[Records from a data collection]
** BEGIN **
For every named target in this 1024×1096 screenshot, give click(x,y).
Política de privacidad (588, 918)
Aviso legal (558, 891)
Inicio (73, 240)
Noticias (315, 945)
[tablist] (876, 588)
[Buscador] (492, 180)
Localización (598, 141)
** END **
◆ **The task**
How many lines of the listing contain the string "every", with case taken into account? Reply with the number alone.

◆ **Solved exercise**
1